The heart of the film would seem to be about the battle for Chad’s soul. However, even though we see how he’s trapped by his situation – Chad is illiterate, because he never got to go to school – the more Alastair Siddons’ script tries to plead Chad’s case, the more we want to quarrel with it. Yes, there are grown men living in the shadows cast by one or both parents, but Fassbender seems a little too strong for the job. He, director Adam Smith or both have decided that Chad won’t outwardly seek his father’s approval. Fair enough, but he won’t stand up to him, either. The father/son conflict seethes, but Fassbender plays Chad as enough of an adult that we can’t understand why he doesn’t just tell Colby that he’s leaving.
The filmmakers and Fassbender do give us Chad’s thrill when he’s in the midst of a job with the gang, which makes a case for why he’s tempted to stay. This blurs the issue of whether he wants to leave the thieving game behind, or just his dad. Instead of seeing that there are layers to Chad’s predicament, his motives start to seem watered down. By the finale, we understand why Chad does what he does, but what’s meant as a moving gesture falls flat, largely because by this time, we’re a bit at odds with the apparent message.

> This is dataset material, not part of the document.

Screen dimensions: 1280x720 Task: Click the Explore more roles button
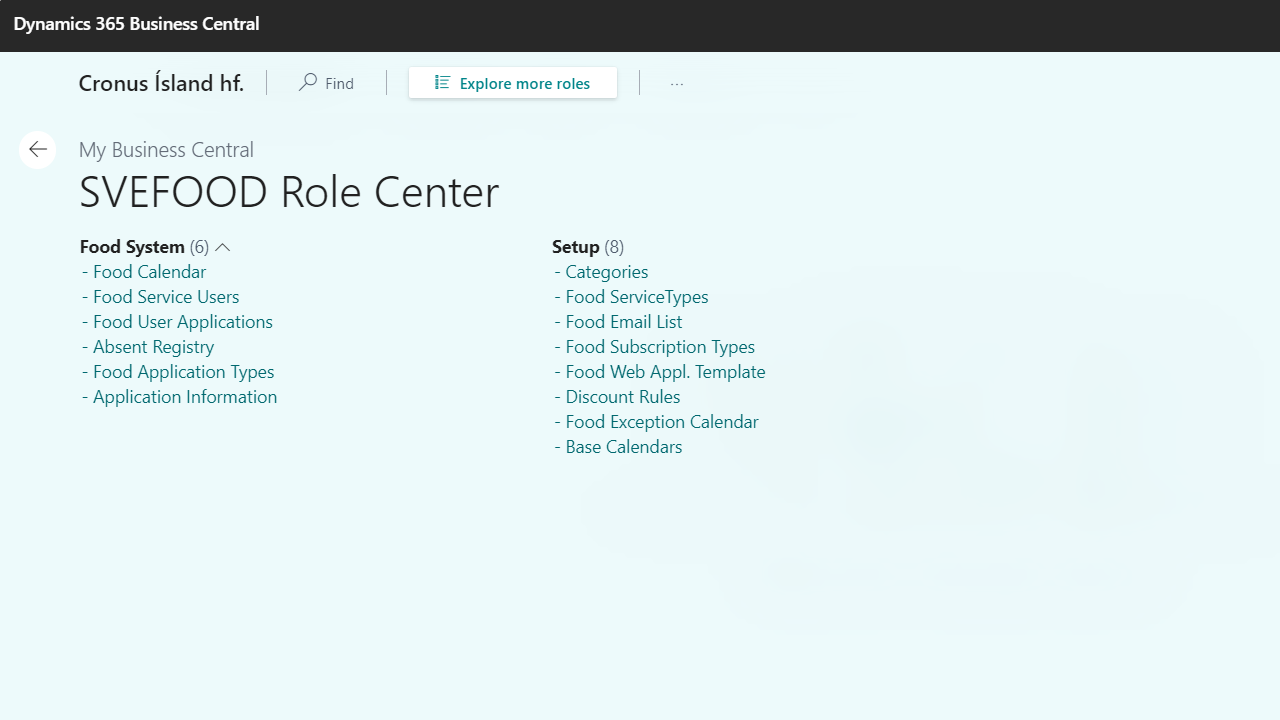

The Cutlers resent being persecuted by the police (Colby compares his family to Jesus and the apostles), but this seems less a matter of class prejudice than the fact that the Cutlers keep committing burglaries and kill a police dog.
Some might not deem this worth mentioning, but when a movie starts with a family entertaining their seven-year-old boy by letting him try to run over a rabbit with a car, and then sees the accidental death of a dog as something to shrug at, that can be a barrier to sympathy. When a breeder is reluctant to sell Chad a puppy because “it’s not fair on the dog,” we’re evidently supposed to see this as the height of unreasonable snobbery, instead of a sensible response.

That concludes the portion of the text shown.